MP defends doctors in sickness certificates issue

Labour MP Adrian Vassallo has insisted in parliament that doctors were not necessarily abusing when they issued a substantial amounts of medical certificates. There was nothing unusual in having a doctor issuing 3,500 certificates in eight months. This...

Labour MP Adrian Vassallo has insisted in parliament that doctors were not necessarily abusing when they issued a substantial amounts of medical certificates.

There was nothing unusual in having a doctor issuing 3,500 certificates in eight months. This meant that this particular doctor would have issued an average of 16 to 17 certificates for every working day, he said in an adjournment speech.

One had to keep in mind that in every locality there were doctors who were more popular than others and certificates were now required not just by workers but by students attending MCAST, the Junior Lyceum, the university and the unemployed.

The Social Policy Ministry had claimed that those doctors who issued the most certificates were those who declared the least (in income tax). Yet, these doctors could be the most popular and had lots of clients because they charged less, Dr Vassallo said.
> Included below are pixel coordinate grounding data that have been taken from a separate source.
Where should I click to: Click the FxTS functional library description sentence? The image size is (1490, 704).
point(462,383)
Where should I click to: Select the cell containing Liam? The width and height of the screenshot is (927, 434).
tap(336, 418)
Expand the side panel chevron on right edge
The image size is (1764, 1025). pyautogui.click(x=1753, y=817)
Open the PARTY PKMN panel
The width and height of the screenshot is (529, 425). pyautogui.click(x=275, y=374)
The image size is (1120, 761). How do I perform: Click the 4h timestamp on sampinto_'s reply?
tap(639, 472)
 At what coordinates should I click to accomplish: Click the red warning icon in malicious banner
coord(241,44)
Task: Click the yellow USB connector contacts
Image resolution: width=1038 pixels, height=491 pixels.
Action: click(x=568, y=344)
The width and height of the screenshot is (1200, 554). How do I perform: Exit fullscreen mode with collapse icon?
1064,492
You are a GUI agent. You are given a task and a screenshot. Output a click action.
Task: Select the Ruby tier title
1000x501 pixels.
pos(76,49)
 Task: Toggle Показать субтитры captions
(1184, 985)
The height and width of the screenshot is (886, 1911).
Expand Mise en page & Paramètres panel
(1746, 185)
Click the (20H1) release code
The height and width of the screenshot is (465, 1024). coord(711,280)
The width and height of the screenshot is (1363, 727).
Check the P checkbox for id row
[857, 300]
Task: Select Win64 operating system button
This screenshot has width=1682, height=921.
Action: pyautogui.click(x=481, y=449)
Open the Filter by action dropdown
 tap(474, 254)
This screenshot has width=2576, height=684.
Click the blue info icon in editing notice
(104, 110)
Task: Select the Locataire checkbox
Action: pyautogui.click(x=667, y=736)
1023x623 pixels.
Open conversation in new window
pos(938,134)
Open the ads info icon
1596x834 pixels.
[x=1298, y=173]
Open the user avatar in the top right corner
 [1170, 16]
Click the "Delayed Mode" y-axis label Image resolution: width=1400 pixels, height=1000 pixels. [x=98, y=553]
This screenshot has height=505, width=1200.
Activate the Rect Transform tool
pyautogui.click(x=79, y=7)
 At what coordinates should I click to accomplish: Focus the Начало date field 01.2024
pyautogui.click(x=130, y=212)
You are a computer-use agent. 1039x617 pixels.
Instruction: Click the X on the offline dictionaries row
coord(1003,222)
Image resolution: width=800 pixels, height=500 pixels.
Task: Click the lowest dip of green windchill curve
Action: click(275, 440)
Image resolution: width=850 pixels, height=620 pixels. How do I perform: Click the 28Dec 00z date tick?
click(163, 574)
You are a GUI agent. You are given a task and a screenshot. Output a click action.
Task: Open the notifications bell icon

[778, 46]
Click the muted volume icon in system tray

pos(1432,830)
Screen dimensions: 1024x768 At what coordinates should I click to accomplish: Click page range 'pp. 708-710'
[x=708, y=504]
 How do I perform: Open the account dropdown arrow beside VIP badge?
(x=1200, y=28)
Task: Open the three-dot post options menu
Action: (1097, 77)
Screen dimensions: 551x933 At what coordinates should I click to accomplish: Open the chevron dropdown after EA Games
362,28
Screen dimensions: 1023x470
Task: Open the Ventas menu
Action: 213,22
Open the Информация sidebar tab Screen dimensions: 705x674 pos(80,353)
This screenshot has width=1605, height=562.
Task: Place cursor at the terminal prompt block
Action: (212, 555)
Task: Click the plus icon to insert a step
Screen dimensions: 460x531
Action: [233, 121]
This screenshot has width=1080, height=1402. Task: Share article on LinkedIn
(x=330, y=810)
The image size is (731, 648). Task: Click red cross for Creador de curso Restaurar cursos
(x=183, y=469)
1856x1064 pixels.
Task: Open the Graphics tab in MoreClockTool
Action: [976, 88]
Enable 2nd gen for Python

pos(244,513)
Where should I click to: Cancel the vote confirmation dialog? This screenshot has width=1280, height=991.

Referring to the fact that 200 doctors had been warned by the Social Security Department because they had issued consecutively numbered certificates for a number of weeks, Dr Vassallo said it was true that certificates were only supposed to be issued once weekly but in certain cases there were conscientious doctors who knew their clients and they would know that they would be on sick leave for an extended period. Therefore, in order to save them numerous visits they issued them a number of certificates at one go.

As for the fact that more certificates were issued during the hunting period, Dr Vassallo said the government had its own doctors who went on house visits to check if these people were really sick. So how was it that the abuse that was being claimed was taking place? Each case, he pointed out, had to be studied on its merits.

Dr Vassallo also referred to an article in The Times by Claire Bonello who referred to comments he had made in parliament that spoonbills which were claimed to have been slaughtered at the Ghadira nature reserve could not have been shot from close range.

Had the person writing the article read the newspapers, Dr Vassallo said, she would have realised that after he made his statement it had been claimed that the spoonbills had not actually been killed at the reserve. One had been shot at Bahar ic-Caghaq. The other was seen at Dwejra and no one knew whether or not it had actually been killed.